Pritchard served as president of the British Chess Variants Society and invented several such games. The Encyclopaedia of Chess Variants (1994), which discusses more than 1400 different variants, is considered to be his magnum opus and the definitive work in the field. This was followed by Popular Chess Variants (2000), covering 20 games in greater depth. A second edition of The Encyclopaedia of Chess Variants was close to completion at the time of Pritchard's death. Following work by John Beasley it was published in 2007 with the title The Classified Encyclopedia of Chess Variants.

===Archival material===
Five boxes of archival material related to Pritchard's research for The Encyclopedia of Chess Variants are held by the Ken Whyld Library of the Swiss Museum of Games.

==Books==

The Classified Encyclopedia of Chess Variants, second edition

- The Right Way to Play Chess (orig pub. 1950; 2000), ISBN 1-58574-046-2
- Play Chess (1960), ISBN 978-0716000266
- Begin Chess (1970), ISBN 978-0-7160-2100-1
- Go: A Guide to the Game (1973), ISBN 978-0571099559
- Puzzles and Teasers for Everyone (Ed., 1974) ISBN 978-0716006046
- Modern Board Games (Ed., 1975), ISBN 978-0860020592
- Oriental Board Games (booklet, 1977), ISBN 978-0715805244
- Popular Indoor Games (1977), ASIN B000PQ50XG
- Puzzles and Teasers for the Easy Chair (orig pub. 1977; 1988), ISBN 0-7160-0796-7
- Brain Games: The World's Best Games for Two (1982), ISBN 0-14-005682-3
- Five-Minute Games (1984), ISBN 978-0713514940
- Puzzles for Geniuses (1984), ISBN 0-13-744632-2
- Puzzles for Geniuses: Vol II (with Darryl Francis Pritchard, 1984), ASIN B000OIWREU
- First Moves: How to Start a Chess Game (1986), ISBN 0-06-463718-2
- Beginning Chess (1992), ISBN 0-451-17438-0
- The Encyclopedia of Chess Variants (1994), ISBN 0-9524142-0-1
- The Family Book of Games (1994), ISBN 1-86019-021-9
- Card Games (booklet, 1995), ISBN 0-7136-3816-8
- Patience Games (with David Parlett, 1996), ISBN 0-7136-4208-4
- Popular Chess Variants (2000), ISBN 0-7134-8578-7
- Honeycomb Chess (with Douglas Graham Reid, 2002), ISBN 0-9524142-1-X
- The New Mahjong: The International Game (2004), ISBN 978-0716021643
- A Family Book of Games (2007), ISBN 1-902407-52-0
- Teach Yourself Mahjong (2007), ISBN 0-07-147882-5
- The Classified Encyclopedia of Chess Variants (2007), ISBN 0-9555168-0-3

==British Chess Variants Society==
The British Chess Variants Society (or BCVS) was an association of chess variant players and developers formally active between 1997 and 2010, and Pritchard was its inaugural president.

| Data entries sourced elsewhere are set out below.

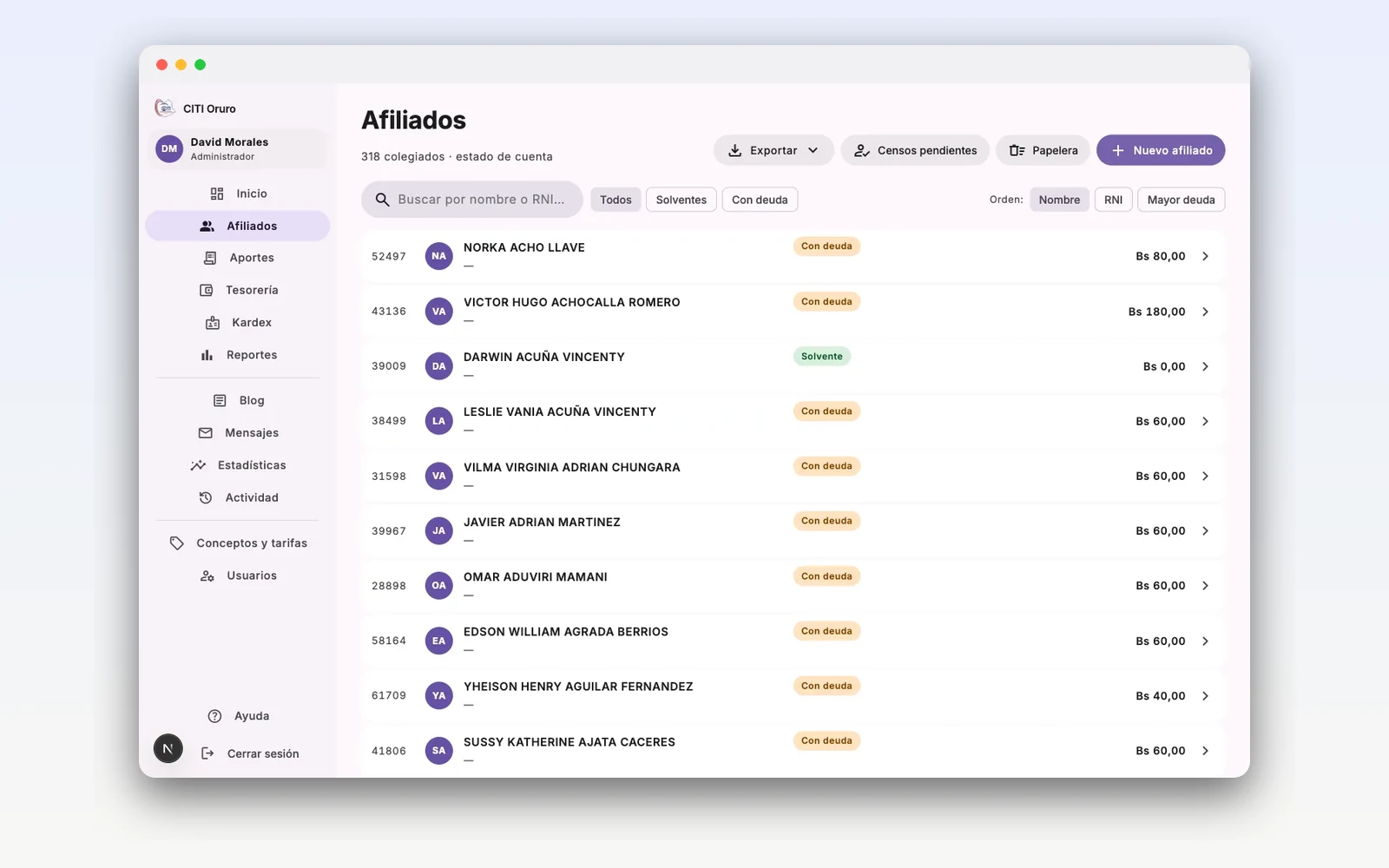Sort list by Mayor deuda
This screenshot has width=1389, height=868.
(x=1181, y=200)
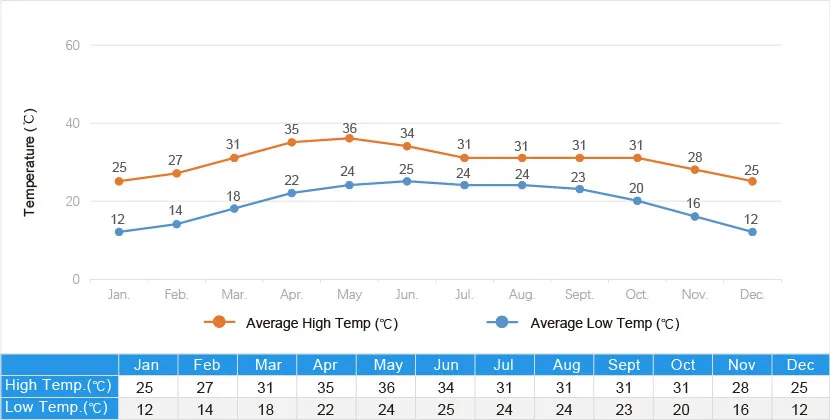The image size is (830, 420).
Task: Select the Jan column header in table
Action: [148, 364]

Starting in 1996, the Society (at the time only provisionally constituted) published Variant Chess, a quarterly chess variant magazine. (The magazine predated the formation of the Society, having been established by chess writer George Jelliss in 1990.) The Society also established a chess variant library containing some 120 subject items in a variety of languages.